DA Henderson objected vehemently to that
delay. "You have to
stretch your imagination and your pocketbook to even think
an antiviral will work," he says. He argues
that developing antiviral drugs for use with smallpox victims
will be expensive, time-consuming and ultimately pointless,
since there is no way to actually test the drug in humans
before an outbreak. In his view, the vaccine vanquished smallpox
before; it will do it again.
But Jahrling argues the ring method Henderson
used in the past won't work now. Back then, most of the population
was already immunized, so it was possible to surround a victim
with people who would not get smallpox. That is not the case
now. And these days, people are much more mobile. But the
most important reason to search for antiviral drugs, Jahrling
says, is the emergence of AIDS.
People infected with the AIDS virus have
compromised immune systems and will almost certainly resist
being vaccinated for smallpox, since the vaccine is a live
virus that could kill them. They also will be acutely vulnerable
to the smallpox virus itself, which reproduces explosively
in the body when its immune system is weakened.
In past epidemics, smallpox patients whose
immune systems were already debilitated by another illness
became human hot zones. Far more infectious than the average
smallpox patient, they sent millions upon millions of viral
particles into the air with every breath.
"With a family living in a thatched
hut in Africa exposed to one guy shedding smallpox virus,
it may be that you can successfully intervene with vaccine
four days later," says Jahrling. "But that may not
be true in an air-conditioned condo with recirculating air
where the exposed person also has HIV and is putting out a
hundred times as much virus. We just don't know."
Such uncertainties do not sway Henderson,
who wants more than anything to see the official stocks of
smallpox virus destroyed. He acknowledges that other countries
now have clandestine stocks of virus.
But the World Trade Center and Pentagon
attacks have only strengthened his belief that a ceremonial
destruction of the official stocks would serve as a moral
deterrent to rogue nations that might consider using variola
as a weapon.
It is hard to believe that moral suasion
alone can stop terrorists. Yet Henderson's wish is understandable.

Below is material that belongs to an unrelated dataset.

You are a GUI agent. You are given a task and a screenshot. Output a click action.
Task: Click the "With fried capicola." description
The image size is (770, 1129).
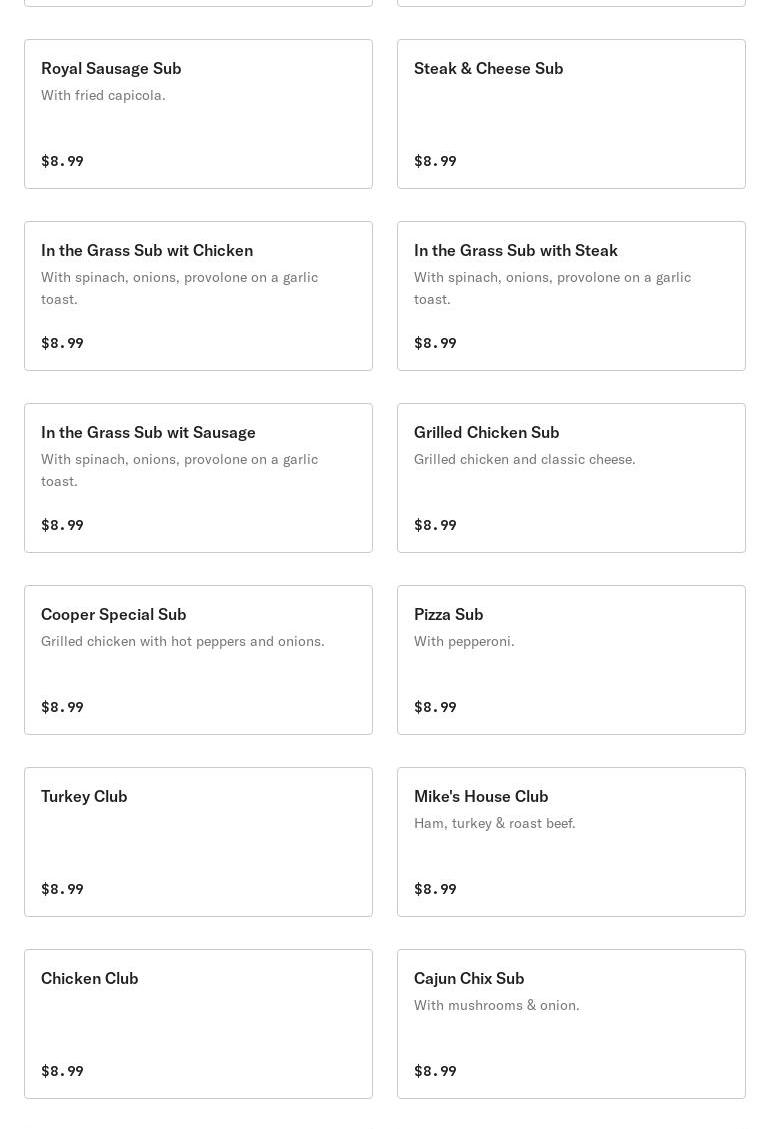click(x=103, y=95)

His greatest accomplishment, indeed, one of the great achievements
of medical science, could be subverted by a few vials of a
tiny organism that were spirited out of Soviet bioweapons
laboratories and are now being kept alive in some unknown
freezer.
Henderson looks out the window of his
office, at a vast, dense cityscape of Baltimore. He turns
back toward the room and then says, "I thought both countries
could be trusted to keep it under lock and key."